Dicing of silicon wafers may also be performed by a laser-based technique, the so-called stealth dicing process. It works as a two-stage process in which defect regions are firstly introduced into the wafer by scanning the beam along intended cutting lines and secondly an underlying carrier membrane is expanded to induce fracture.

The first step operates with a pulsed Nd:YAG laser, the wavelength of which (1064 nm) is well adapted to the electronic band gap of silicon (1.11 eV or 1117 nm), so that maximum absorption may well be adjusted by optical focusing. Defect regions of about 10 μm width are inscribed by multiple scans of the laser along the intended dicing lanes, where the beam is focused at different depths of the wafer.
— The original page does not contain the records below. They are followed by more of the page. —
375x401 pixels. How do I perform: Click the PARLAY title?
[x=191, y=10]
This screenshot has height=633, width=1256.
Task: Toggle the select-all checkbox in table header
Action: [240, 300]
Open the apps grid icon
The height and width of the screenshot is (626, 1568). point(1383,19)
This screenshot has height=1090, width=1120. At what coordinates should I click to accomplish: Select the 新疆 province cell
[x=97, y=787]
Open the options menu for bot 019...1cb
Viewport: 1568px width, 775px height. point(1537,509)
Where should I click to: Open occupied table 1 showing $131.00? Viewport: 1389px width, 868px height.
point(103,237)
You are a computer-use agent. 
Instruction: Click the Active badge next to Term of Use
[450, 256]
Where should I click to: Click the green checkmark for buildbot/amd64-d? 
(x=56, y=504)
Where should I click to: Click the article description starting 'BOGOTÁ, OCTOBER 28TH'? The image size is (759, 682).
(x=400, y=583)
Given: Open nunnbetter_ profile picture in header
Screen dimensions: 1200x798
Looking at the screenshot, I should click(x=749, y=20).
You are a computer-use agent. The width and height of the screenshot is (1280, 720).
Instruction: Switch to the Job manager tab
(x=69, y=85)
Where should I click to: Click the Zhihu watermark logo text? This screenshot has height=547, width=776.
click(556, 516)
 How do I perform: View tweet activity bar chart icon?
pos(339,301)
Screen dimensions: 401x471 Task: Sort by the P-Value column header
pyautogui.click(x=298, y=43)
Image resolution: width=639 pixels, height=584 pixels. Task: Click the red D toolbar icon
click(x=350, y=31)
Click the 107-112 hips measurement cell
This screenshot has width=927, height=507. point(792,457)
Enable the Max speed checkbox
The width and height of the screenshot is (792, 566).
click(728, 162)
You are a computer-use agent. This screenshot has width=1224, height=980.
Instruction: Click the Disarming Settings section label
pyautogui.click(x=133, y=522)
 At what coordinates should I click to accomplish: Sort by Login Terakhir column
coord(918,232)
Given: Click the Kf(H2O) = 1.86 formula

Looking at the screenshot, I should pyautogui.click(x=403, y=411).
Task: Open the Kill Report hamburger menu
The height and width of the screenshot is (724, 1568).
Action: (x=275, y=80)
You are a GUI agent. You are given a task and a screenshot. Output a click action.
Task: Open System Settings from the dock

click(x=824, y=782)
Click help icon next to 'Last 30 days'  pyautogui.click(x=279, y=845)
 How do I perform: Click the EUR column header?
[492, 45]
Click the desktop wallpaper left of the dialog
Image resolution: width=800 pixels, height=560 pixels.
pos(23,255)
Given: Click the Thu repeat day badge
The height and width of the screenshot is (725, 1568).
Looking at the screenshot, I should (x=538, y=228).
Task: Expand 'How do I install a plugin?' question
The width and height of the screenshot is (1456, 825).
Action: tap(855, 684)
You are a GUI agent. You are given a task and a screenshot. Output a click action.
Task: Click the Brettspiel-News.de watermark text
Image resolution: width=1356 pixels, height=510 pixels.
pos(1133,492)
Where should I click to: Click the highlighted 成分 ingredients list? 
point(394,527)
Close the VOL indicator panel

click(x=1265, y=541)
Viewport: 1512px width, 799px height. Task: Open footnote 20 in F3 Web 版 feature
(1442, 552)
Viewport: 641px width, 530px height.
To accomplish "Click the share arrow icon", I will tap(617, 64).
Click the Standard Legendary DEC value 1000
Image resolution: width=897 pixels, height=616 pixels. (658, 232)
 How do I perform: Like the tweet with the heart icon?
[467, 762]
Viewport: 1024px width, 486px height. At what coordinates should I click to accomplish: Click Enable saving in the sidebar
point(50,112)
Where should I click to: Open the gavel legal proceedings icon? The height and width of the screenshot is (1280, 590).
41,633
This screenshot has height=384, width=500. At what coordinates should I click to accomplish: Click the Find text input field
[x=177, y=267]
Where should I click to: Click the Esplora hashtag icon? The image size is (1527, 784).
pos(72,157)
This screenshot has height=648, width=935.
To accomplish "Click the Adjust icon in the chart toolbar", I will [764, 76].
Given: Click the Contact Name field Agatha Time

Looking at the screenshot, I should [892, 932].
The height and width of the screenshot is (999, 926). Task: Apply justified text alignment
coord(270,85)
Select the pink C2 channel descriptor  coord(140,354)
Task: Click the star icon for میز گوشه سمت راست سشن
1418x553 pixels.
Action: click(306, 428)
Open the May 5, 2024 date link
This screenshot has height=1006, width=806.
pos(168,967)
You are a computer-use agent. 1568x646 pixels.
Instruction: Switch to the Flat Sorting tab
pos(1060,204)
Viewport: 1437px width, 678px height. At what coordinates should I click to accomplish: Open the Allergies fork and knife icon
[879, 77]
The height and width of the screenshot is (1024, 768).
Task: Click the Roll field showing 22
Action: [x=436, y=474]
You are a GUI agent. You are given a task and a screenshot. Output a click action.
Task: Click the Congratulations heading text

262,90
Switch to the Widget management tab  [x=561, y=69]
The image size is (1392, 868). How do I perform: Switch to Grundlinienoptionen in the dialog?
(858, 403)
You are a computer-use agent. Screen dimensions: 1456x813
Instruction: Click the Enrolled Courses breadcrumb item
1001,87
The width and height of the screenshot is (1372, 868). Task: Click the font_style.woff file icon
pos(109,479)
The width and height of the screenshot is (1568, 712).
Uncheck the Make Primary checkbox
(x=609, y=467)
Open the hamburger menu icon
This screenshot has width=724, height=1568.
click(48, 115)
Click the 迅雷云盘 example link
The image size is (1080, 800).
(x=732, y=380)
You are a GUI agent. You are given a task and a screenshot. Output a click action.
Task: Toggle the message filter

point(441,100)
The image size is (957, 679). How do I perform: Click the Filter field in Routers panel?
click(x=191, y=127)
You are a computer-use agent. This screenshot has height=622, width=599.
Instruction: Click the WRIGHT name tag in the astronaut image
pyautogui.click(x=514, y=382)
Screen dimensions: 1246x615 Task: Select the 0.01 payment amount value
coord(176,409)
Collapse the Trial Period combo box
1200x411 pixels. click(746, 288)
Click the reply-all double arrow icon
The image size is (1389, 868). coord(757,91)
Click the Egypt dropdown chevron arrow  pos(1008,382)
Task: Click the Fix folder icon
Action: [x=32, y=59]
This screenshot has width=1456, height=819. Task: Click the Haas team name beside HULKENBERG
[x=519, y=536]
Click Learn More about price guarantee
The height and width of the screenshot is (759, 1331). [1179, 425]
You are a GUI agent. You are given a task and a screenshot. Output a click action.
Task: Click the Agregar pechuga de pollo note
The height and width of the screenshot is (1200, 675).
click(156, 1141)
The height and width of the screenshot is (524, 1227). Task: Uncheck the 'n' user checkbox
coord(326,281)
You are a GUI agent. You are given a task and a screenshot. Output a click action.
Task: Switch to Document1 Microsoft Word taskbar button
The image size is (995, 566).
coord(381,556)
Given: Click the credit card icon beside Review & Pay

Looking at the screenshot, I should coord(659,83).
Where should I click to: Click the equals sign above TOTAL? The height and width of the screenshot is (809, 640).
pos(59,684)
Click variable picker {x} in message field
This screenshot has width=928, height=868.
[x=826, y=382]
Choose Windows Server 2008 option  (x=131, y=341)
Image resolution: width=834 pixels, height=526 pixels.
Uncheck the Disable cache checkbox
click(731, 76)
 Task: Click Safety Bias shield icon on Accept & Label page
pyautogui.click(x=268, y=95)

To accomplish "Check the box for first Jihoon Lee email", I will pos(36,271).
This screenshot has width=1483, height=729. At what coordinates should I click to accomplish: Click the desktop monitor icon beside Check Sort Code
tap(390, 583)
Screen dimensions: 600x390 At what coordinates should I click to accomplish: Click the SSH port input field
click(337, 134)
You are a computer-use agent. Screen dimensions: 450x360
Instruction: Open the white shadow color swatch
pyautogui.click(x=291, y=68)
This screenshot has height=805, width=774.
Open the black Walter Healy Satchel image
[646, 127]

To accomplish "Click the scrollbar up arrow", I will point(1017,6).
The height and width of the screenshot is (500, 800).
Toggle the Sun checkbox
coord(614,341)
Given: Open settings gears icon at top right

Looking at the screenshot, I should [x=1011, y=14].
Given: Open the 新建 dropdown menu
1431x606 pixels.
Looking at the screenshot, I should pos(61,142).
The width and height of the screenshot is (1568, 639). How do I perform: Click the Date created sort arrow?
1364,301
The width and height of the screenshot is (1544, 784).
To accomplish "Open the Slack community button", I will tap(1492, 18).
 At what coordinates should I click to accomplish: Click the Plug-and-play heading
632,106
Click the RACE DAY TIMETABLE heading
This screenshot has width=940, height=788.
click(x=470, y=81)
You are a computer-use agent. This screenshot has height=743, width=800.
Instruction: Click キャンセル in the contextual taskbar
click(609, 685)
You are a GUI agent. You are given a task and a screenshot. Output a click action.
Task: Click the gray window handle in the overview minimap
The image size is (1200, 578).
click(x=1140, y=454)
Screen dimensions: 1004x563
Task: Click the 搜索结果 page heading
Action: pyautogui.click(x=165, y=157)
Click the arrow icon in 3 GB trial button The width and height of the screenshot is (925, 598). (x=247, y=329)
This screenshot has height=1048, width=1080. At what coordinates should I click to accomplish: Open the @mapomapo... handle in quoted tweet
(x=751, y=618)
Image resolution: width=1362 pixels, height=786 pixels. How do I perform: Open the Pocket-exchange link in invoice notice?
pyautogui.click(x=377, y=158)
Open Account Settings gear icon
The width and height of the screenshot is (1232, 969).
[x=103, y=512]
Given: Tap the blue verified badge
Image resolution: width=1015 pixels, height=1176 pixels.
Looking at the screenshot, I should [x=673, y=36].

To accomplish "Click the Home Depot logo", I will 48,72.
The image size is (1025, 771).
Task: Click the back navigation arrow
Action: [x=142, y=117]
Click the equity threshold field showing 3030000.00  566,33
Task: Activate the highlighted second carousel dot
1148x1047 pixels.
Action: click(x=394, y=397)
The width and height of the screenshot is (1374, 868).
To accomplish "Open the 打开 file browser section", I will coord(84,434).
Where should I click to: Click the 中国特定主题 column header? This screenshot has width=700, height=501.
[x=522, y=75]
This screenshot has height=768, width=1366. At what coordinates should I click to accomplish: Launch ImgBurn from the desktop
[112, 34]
The figure displays an optical micrograph of a cleavage plane of a separated chip of 150 μm thickness that was subjected to four laser scans, compare. The topmost defects are the best resolved and it is realized that a single laser pulse causes a defected crystal region that resembles the shape of candle flame. This shape is caused by the rapid melting and solidification of the irradiated region in the laser beam focus, where the temperature of only some μm^{3} small volumes suddenly rises to some 1000 K within nanoseconds and falls to ambient temperature again. The laser is typically pulsed by a frequency of about 100 kHz, while the wafer is moved with a velocity of about 1 m/s. A defected region of about 10 μm width is finally inscribed in the wafer, along which preferential fracture occurs under mechanical loading. The fracture is performed in the second step and operates by radially expanding the carrier membrane to which the wafer is attached. The cleavage initiates at the bottom and advances to the surface, so a high distortion density must be introduced at the bottom.

It is the advantage of the stealth dicing process that it does not require a cooling liquid. Dry dicing methods inevitably have to be applied for the preparation of certain microelectromechanical systems (MEMS), in particular, when these are intended for bioelectronic applications. In addition, stealth dicing hardly generates debris and allows for improved exploitation of the wafer surface due to smaller kerf loss compared to wafer saw. Wafer grinding may be performed after this step, to reduce die thickness.

==Dice before grind==
The DBG or "dice before grind" process is a way to separate dies without dicing. The separation occurs during the wafer thinning step. The wafers are initially diced using a half-cut dicer to a depth below the final target thickness. Next, the wafer is thinned to the target thickness while mounted on a special adhesive film and then mounted on to a pick-up tape to hold the dies in place until they are ready for the packaging step. The benefit to the DBG process is higher die strength. Alternatively, plasma dicing may be used, which replaces the dicer's saw with DRIE plasma etching.

The DBG process requires a back grinding tape that has the following attributes, 1) strong adhesive force (prevents infiltration of grinding fluid and die dust during grinding), 2) absorption and/or relief of compression stress and shear stress during grinding, 3) suppresses cracking due to contact between dies, 4) adhesive strength that can be greatly reduced through UV irradiation.